*What you need to do*
Find the word "agent" in the records below. List each line containing it.
___ Exercise material
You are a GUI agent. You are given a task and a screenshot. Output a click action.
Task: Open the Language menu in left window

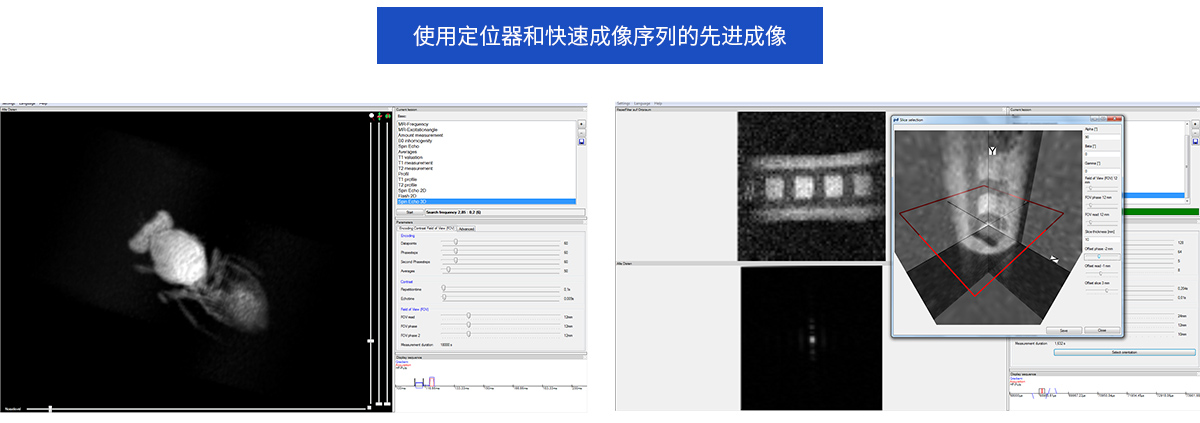point(27,103)
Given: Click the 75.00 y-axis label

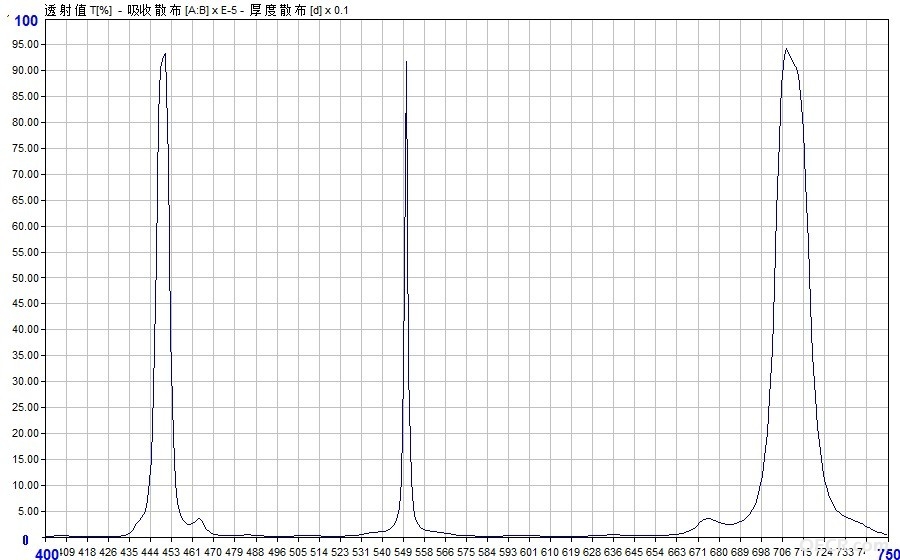Looking at the screenshot, I should (x=25, y=149).
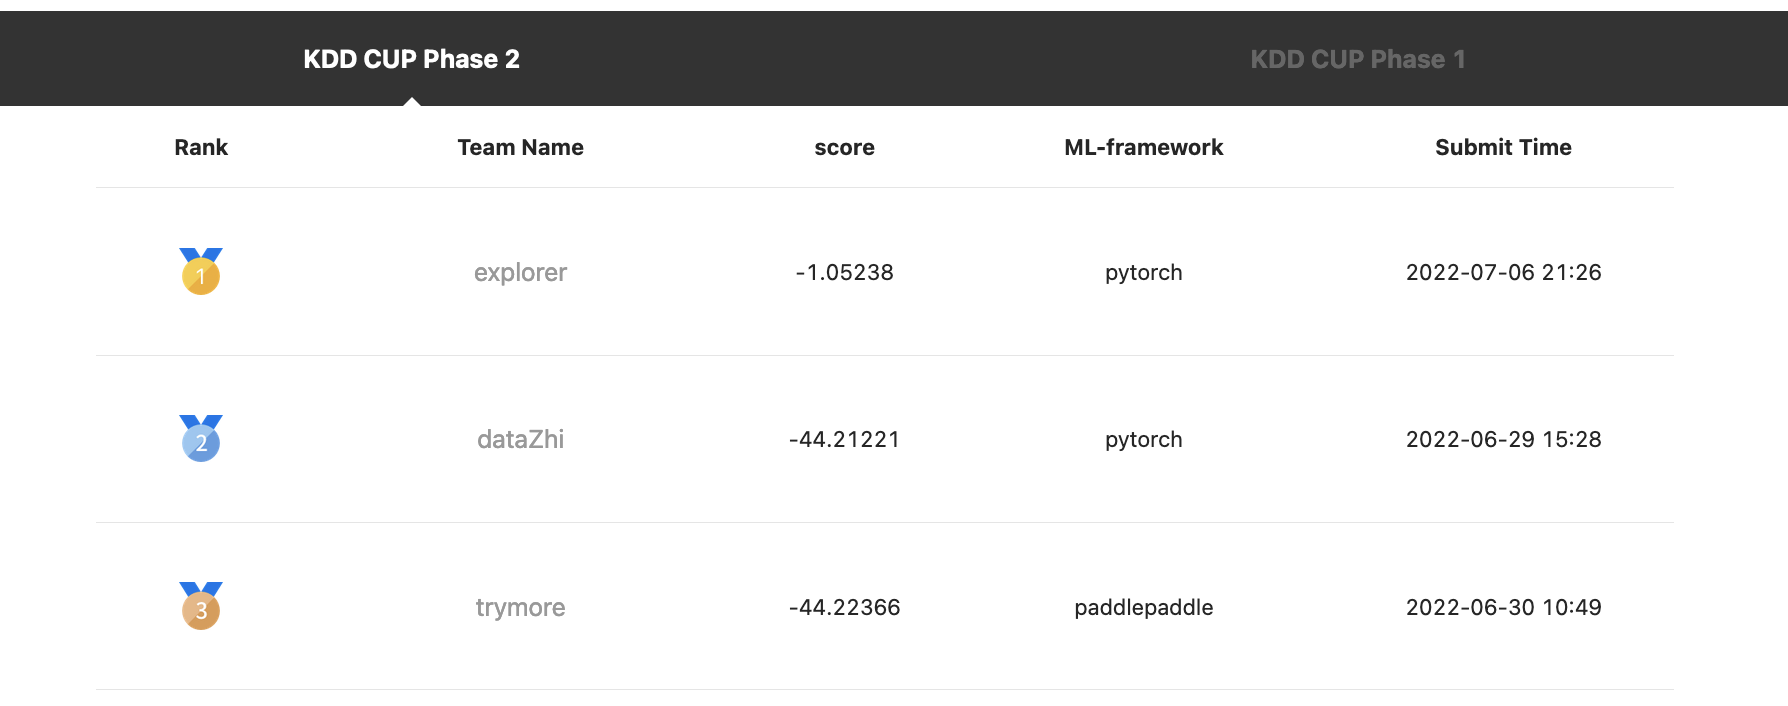Sort by the score column header
Screen dimensions: 1788x706
844,147
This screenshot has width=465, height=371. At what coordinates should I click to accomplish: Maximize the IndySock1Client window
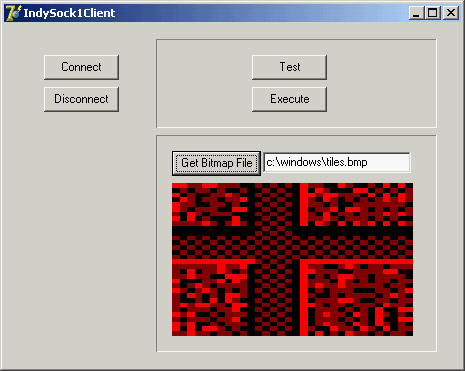[x=432, y=13]
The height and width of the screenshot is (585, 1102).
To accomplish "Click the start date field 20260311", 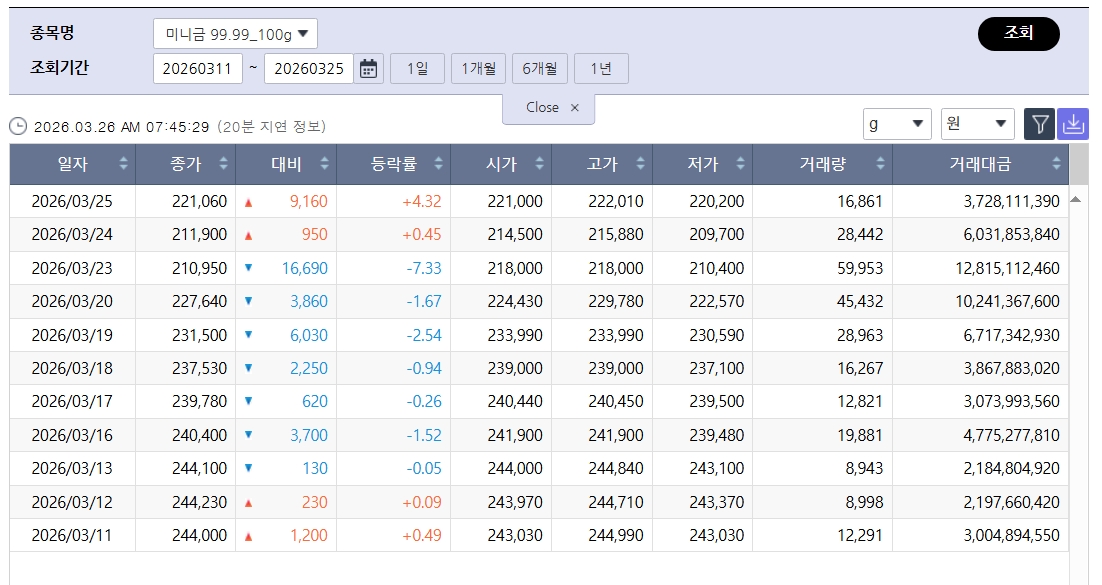I will tap(198, 69).
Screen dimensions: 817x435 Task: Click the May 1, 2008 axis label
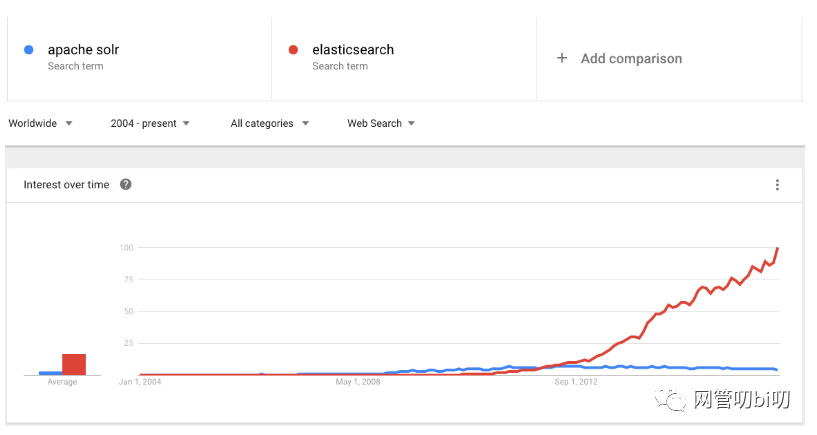[x=358, y=381]
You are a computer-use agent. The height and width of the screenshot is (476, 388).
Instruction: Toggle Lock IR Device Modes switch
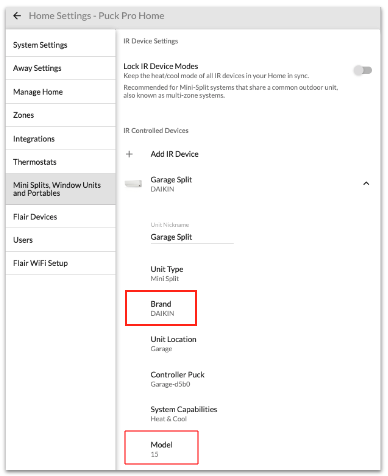point(363,70)
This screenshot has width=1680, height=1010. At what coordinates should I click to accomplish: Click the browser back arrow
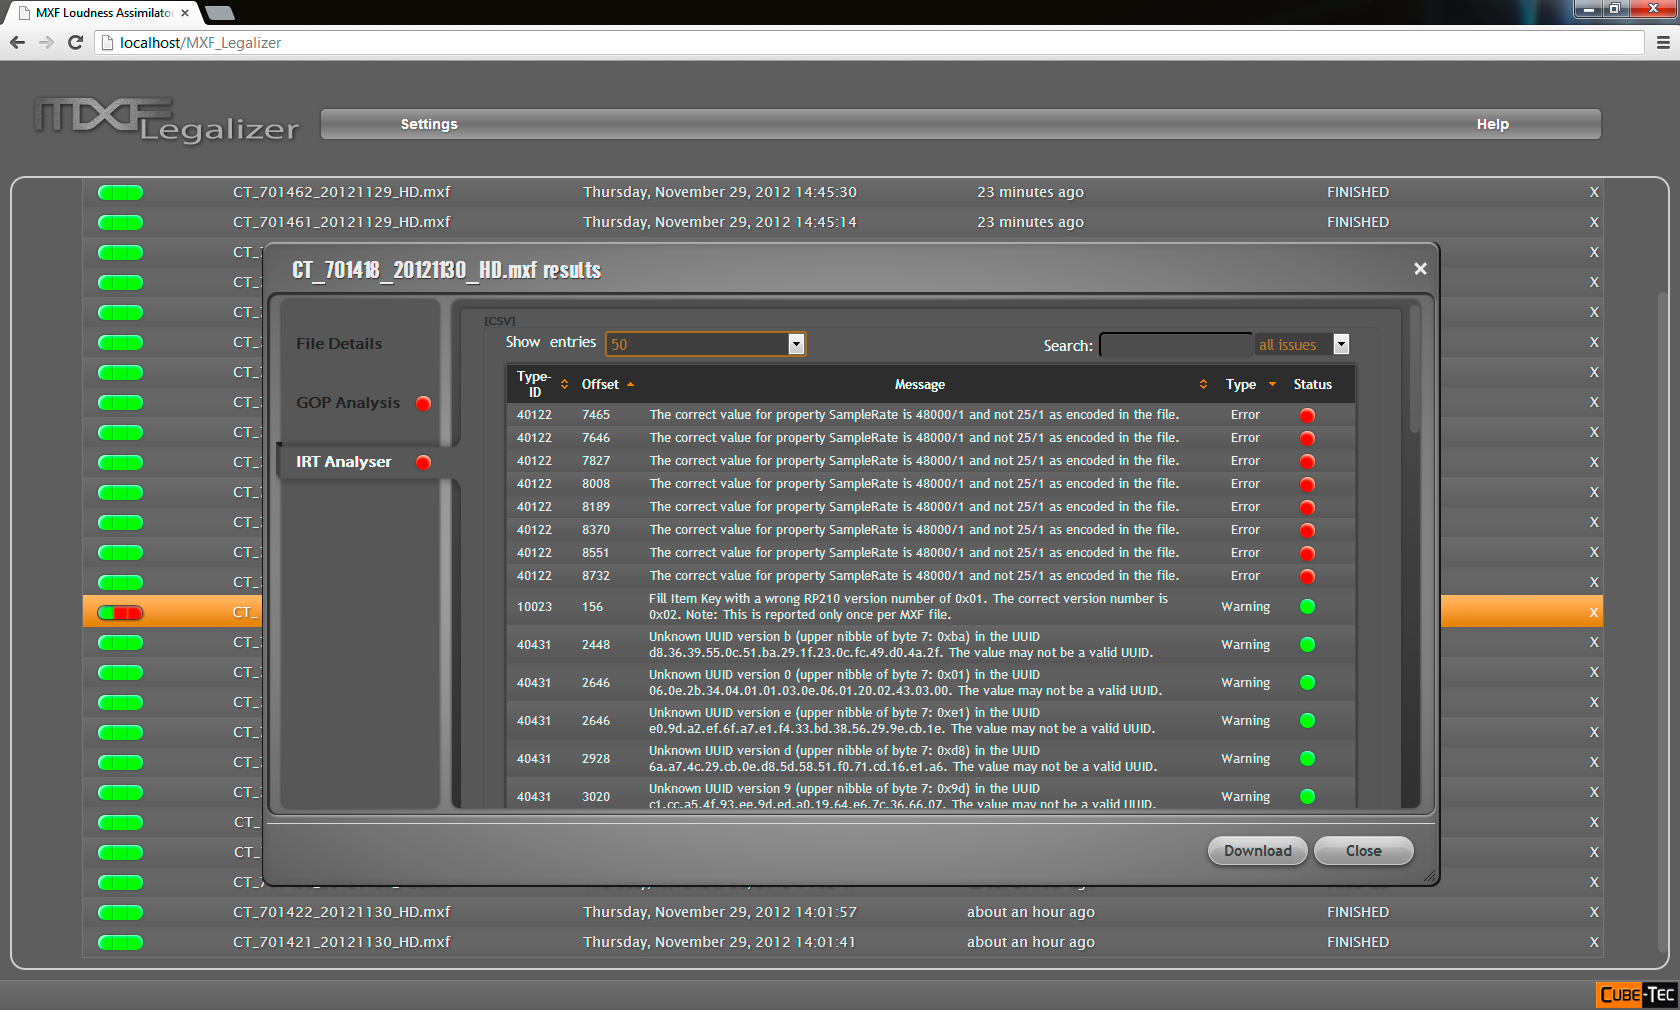17,42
______
*The completed task*
You are a GUI agent. You are given a task and a screenshot. Output a click action.
You are a computer-use agent. The height and width of the screenshot is (476, 388).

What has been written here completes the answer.